This RAG Visualizer offers a comprehensive exploration of a 3D embedding space in an easy-to-distibute streamlit app. Chunks are clustered by DBSCAN and described, using a subset of chunks, passed to the underlying LLM. Users can interactively prompt the LLM using LlamaIndex for navie RAG. The prompt and retrieved chunks are visualized and highlighted. RAG Visualizer serves as a toy example for your LLMOps pipeline by describing of clusters, revealing meaningful patterns and enchancing interpretability.
- Clone the repository to your local machine:
git clone https://github.com/your-username/rag-visualizer.git
- Navigate to the project directory:
cd rag-visualizer
- Install the required dependencies using pip:
pip install -r requirements.txt
- in
constants.py
change the HF_TOKEN variable with your specific token.HF_TOKEN = 'YOUR_HF_TOKEN'
- Run the RAG visualizer script:
streamlit run app.py
By default, Streamlit operates on port 8501. If deploying to the cloud, ensure explicit traffic allowance on port 8501 and use the external IP address of your instance in the format: external_ip:8501
.
The current LLM is meta-llama/Llama-2-7b-chat-hf
in 8bit format and embedding model is sentence-transformers/all-MiniLM-L6-v2
. Therefore, your HF token will need to have access to the Llama2 models.

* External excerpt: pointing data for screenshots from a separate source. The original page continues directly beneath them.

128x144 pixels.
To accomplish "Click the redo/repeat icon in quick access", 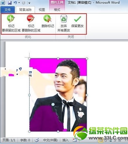I will 24,3.
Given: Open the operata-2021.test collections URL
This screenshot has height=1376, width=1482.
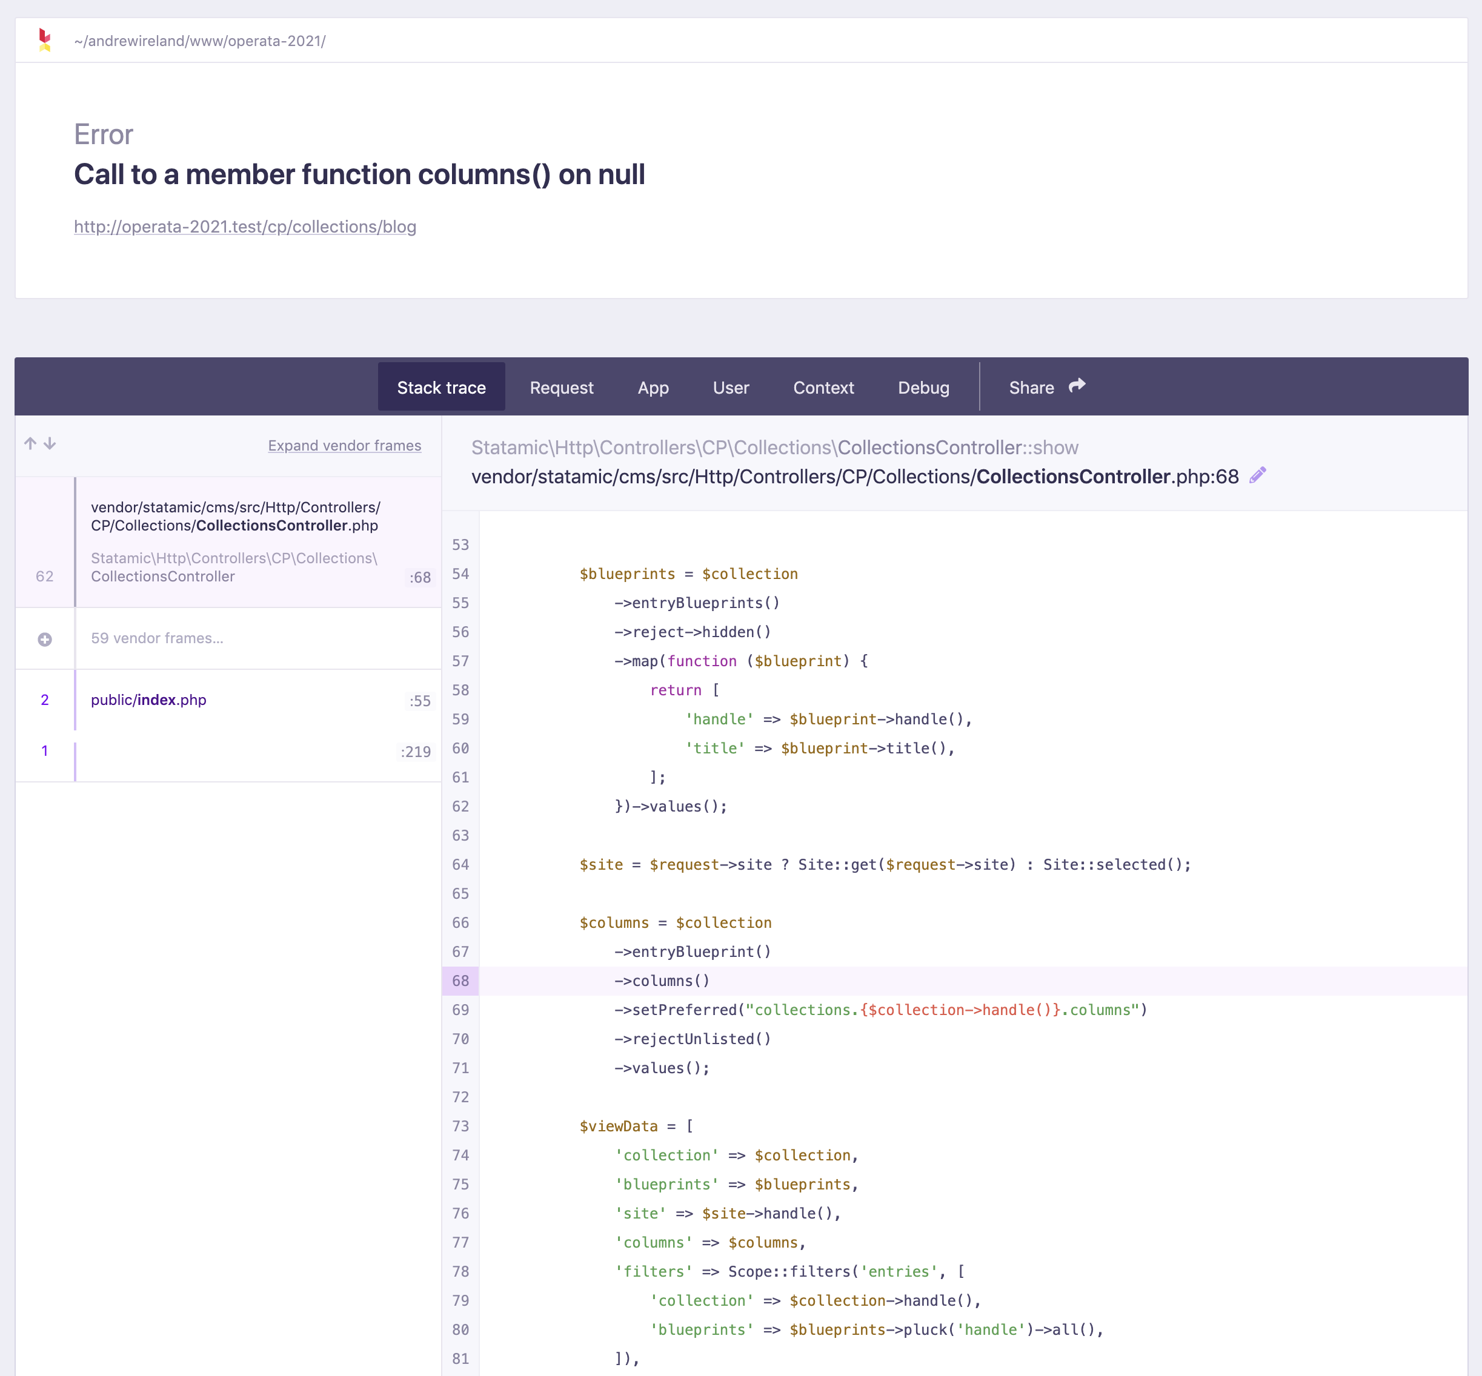Looking at the screenshot, I should click(x=245, y=227).
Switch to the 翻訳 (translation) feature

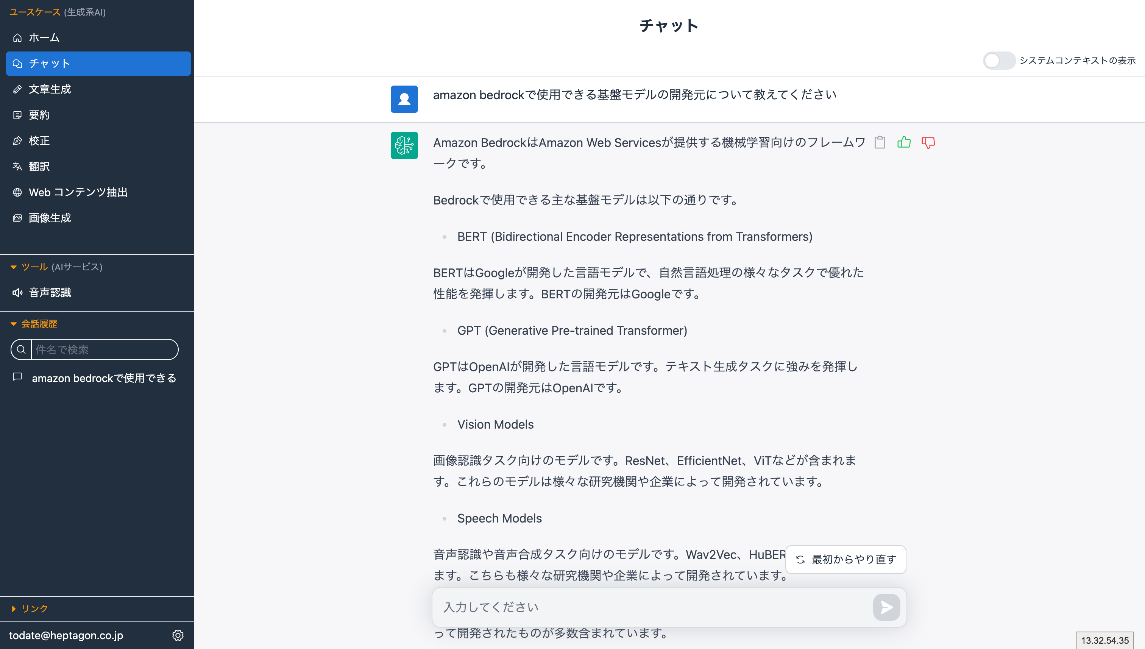40,166
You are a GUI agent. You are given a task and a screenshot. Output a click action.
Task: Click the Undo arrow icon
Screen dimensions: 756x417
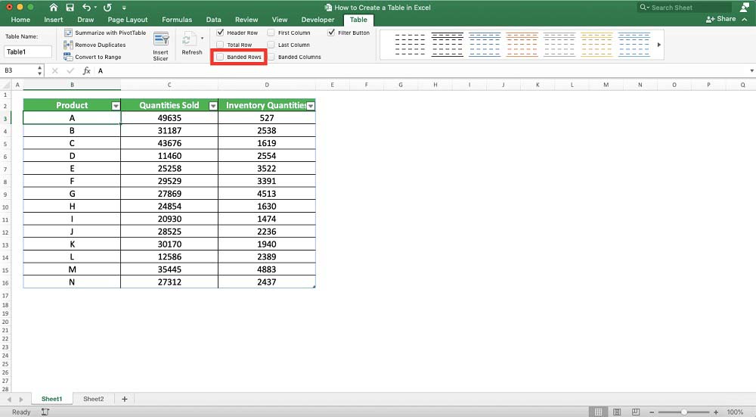click(86, 7)
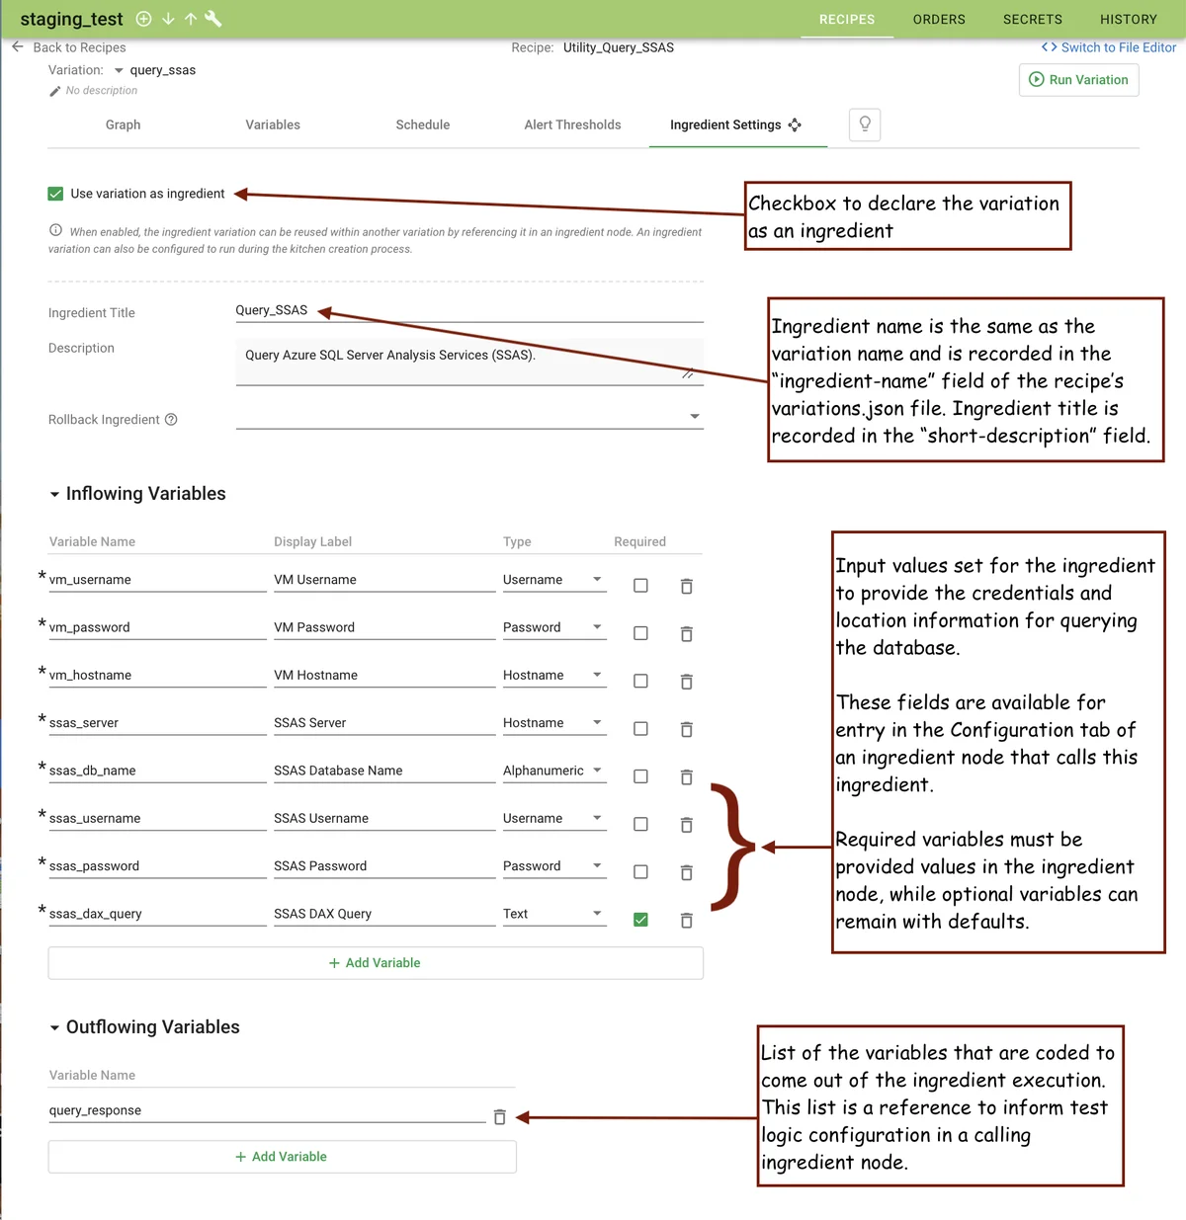Click the lightbulb icon next to the tabs
The width and height of the screenshot is (1186, 1220).
[x=865, y=124]
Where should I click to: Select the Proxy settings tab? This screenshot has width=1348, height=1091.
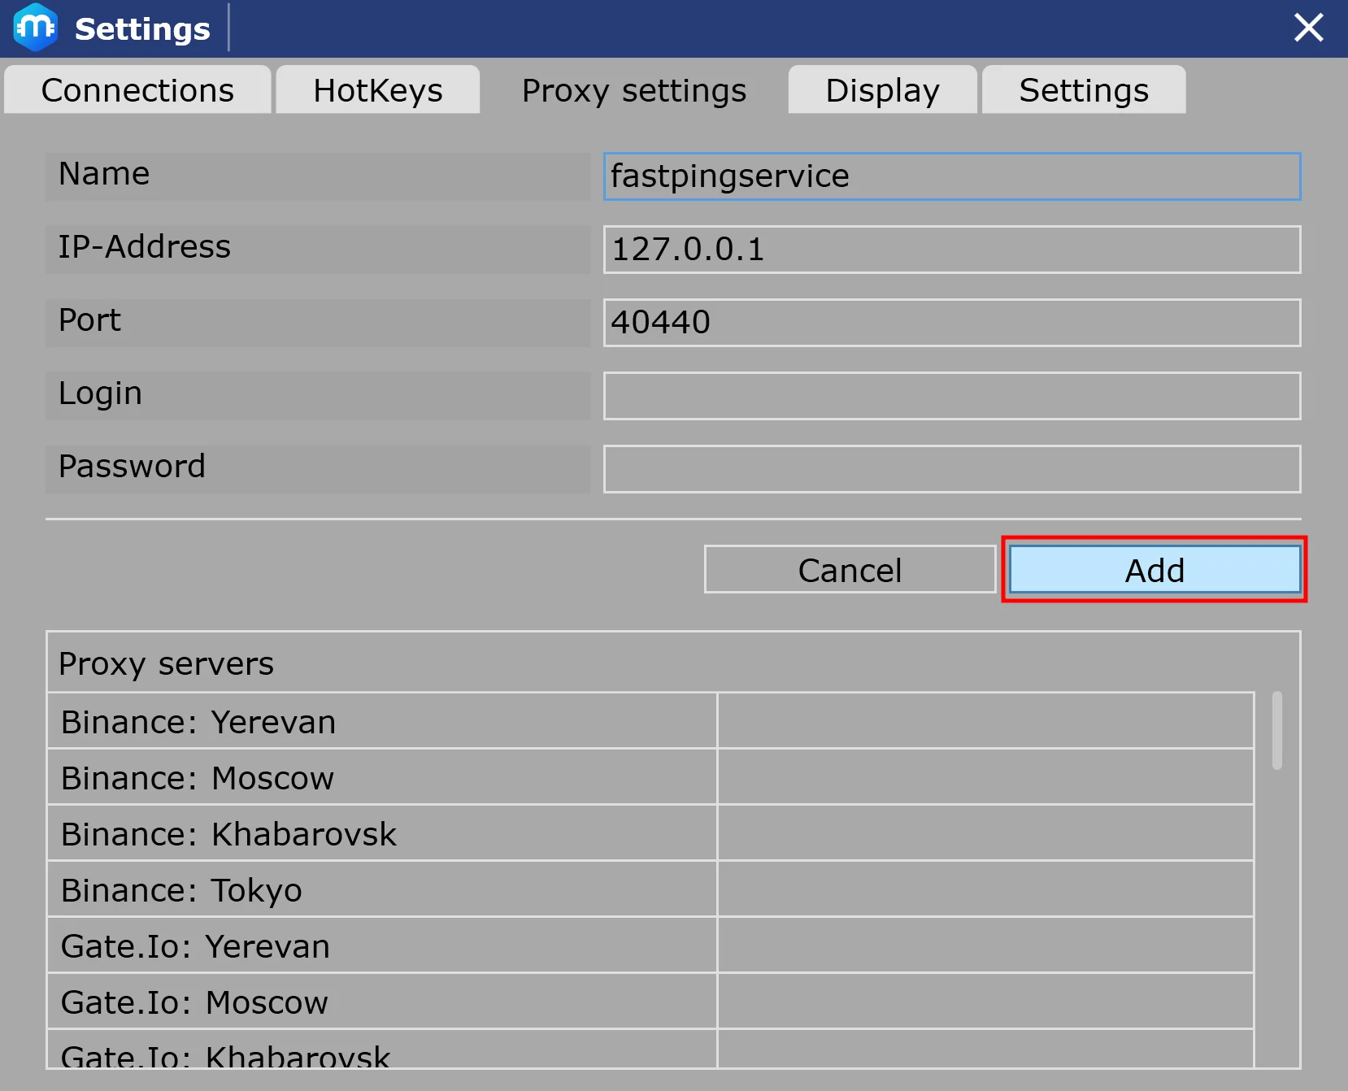[x=633, y=90]
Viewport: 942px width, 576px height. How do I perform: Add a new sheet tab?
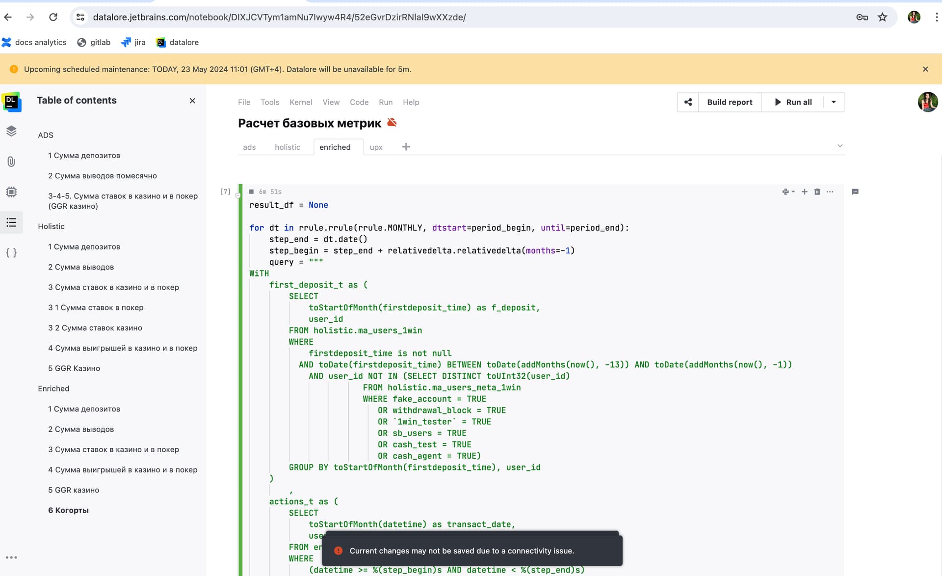[406, 147]
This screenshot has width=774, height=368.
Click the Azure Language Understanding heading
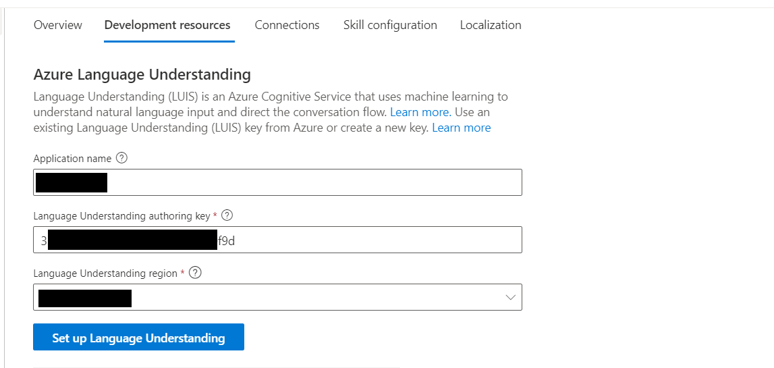(142, 74)
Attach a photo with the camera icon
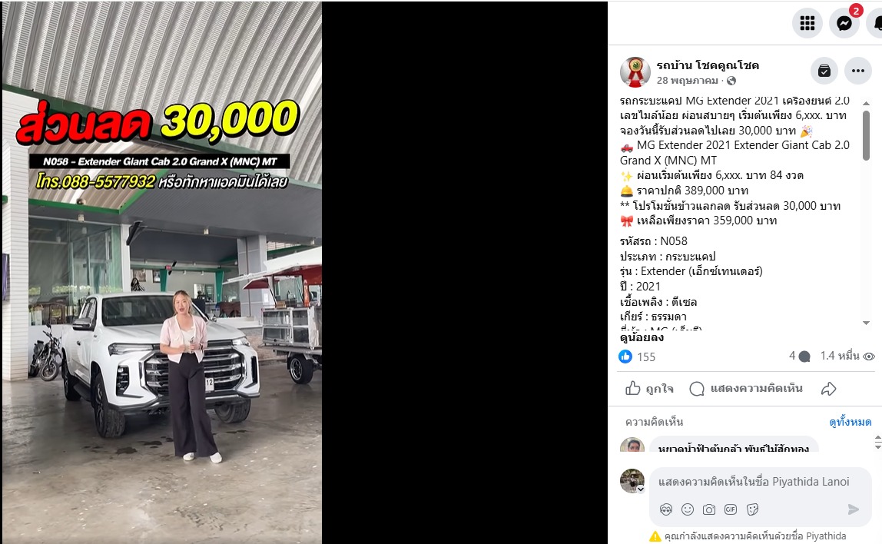Viewport: 882px width, 544px height. click(708, 509)
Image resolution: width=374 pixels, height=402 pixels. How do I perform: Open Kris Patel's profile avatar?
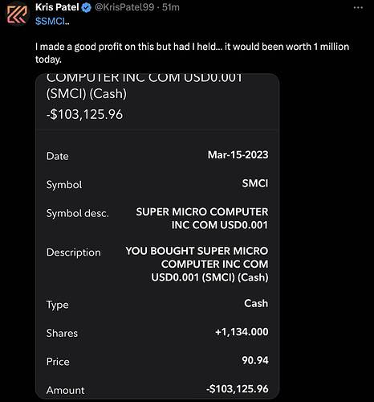[x=17, y=14]
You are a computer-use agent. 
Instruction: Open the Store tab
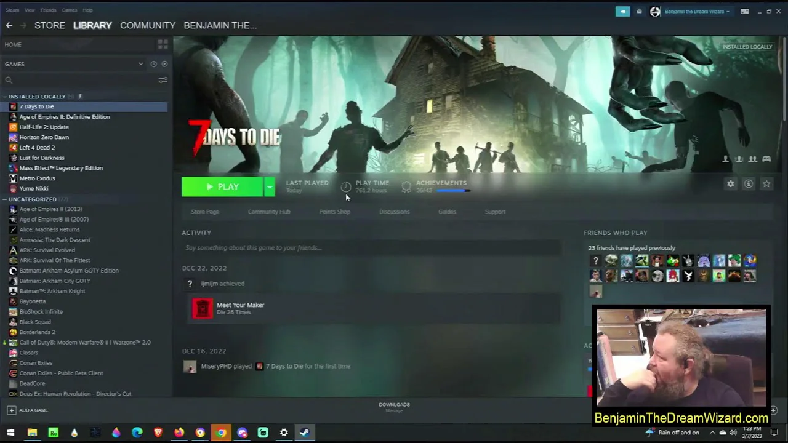pos(50,25)
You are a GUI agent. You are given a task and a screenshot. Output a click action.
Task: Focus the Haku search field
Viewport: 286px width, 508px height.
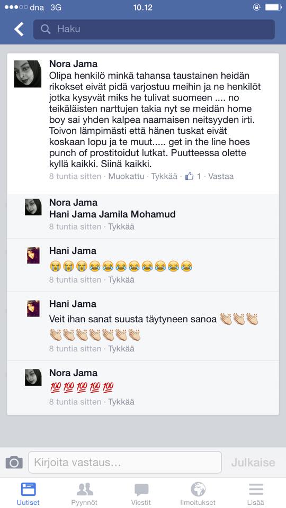[x=154, y=29]
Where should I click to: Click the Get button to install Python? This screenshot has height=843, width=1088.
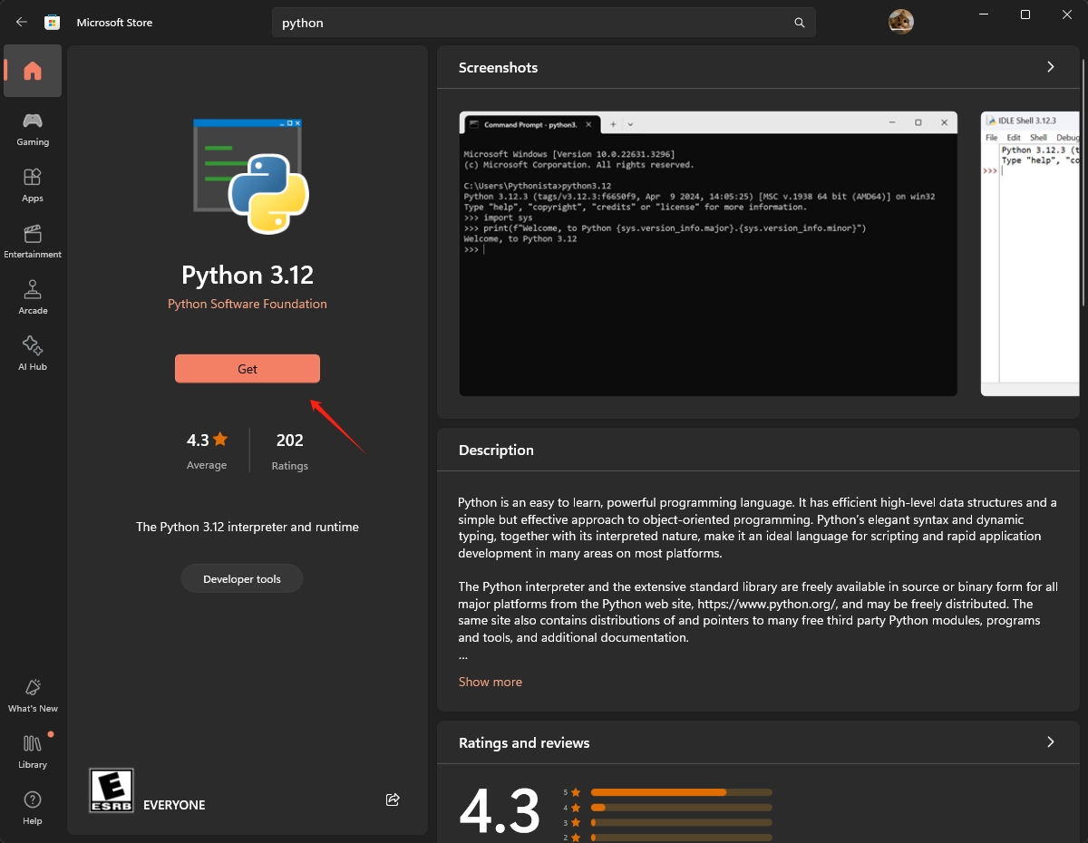pos(248,369)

You can use other LLMs. However, make sure to configure the system prompt for your given LLM. The query engine is LlamaIndex. This app is optimized to run efficiently on a single Nvidia T4 GPU, ensuring reasonable response times. Take these considerations into account for a seamless deployment experience.
This project is licensed under the MIT license.